How to turn real-time data streams into business value?
Author
Carlos Barge
We generate digital data every time we tweet, search for a hotel on Travelocity, send an email, tap on a smartphone icon, walk into our badge-enabled offices, or drive through a tollbooth. These actions create real-time digital data streams (DDSes) that companies can use to create new products and services, improve their value to existing customers, and optimize internal operations. Many organizations have used DDSes to enhance their market positions and gain advantage over competitors.
Companies use DDSes to create value through:
Data generation: By originating the stream of data itself — either deliberately or as a byproduct of other activities — companies could then stream this data to other partners. In turn, the partners could harvest this data and create value-added services leveraging the DDS.
Data aggregation: Companies focus on collecting, aggregating and repurposing streams of real-time data.
Service: Companies use one or more streams to provide services to consumers or to improve service quality.
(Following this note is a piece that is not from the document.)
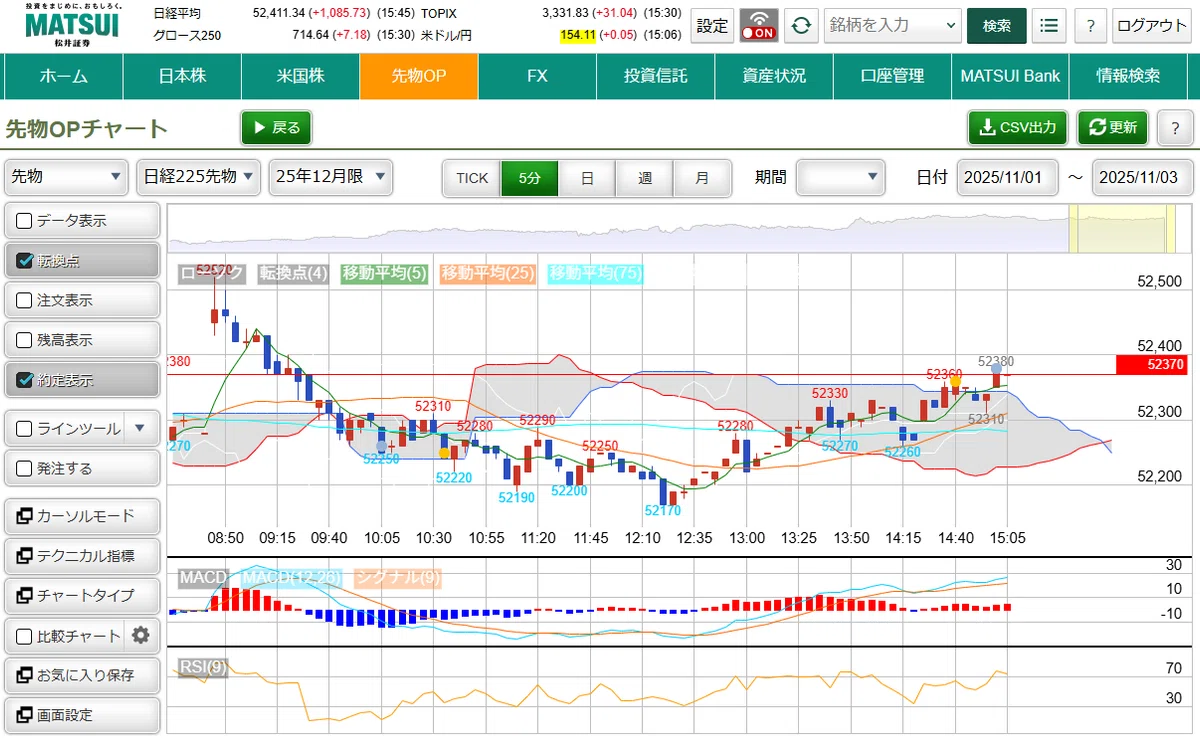Open チャートタイプ options
The height and width of the screenshot is (751, 1200).
pos(82,596)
Efficiency: By using real-time data streams to optimize internal operations or to track business performance, companies can improve efficiency (e.g., waste reduction, better response speed).
Analytics: Companies process real-time data and information to produce analyses and improve visualizations. These results assist in better decision-making and produce superior insight, such as through dashboards and data mining.
Assessing usable data streams
Realizing the potential of DDSes depends on not only envisioning possibilities, but also on assessing potential data streams that may already exist or could be generated or aggregated. How can the firm evaluate which streams to harvest? The first step is to identify potential DDSes based on feasibility: how streamable and complete they are.
Streamability enables firms to assess the viability of harnessing a given class of events or creating a data stream that does not currently exist. Those events most amenable to creation meet the criteria of detectability and measurability. An event is detectable if it exceeds a minimum threshold magnitude to sense it. For example, a sensor coupled to a telescope can only detect a star if it receives enough emitted photons. An event is measurable if it can be accurately quantified. A firm’s quarterly profits have high measurability, while the subjectivity of an individual’s pain level limits its measurability. In addition to evaluating the streamability of potentially valuable data sources, a company should consider whether data sources contain the information needed to describe an event. Such information can be categorized as when, where, who, what, how and why.
Once you have identified potential DDSes based on streamability and completeness, the next step is to assess how much value the firm can extract from the initiative, and consider it in tandem with feasibility. Infeasible DDSes with no perceived potential will make investment unwise. Conversely, high feasibility combined with strong upside potential calls for immediate investment.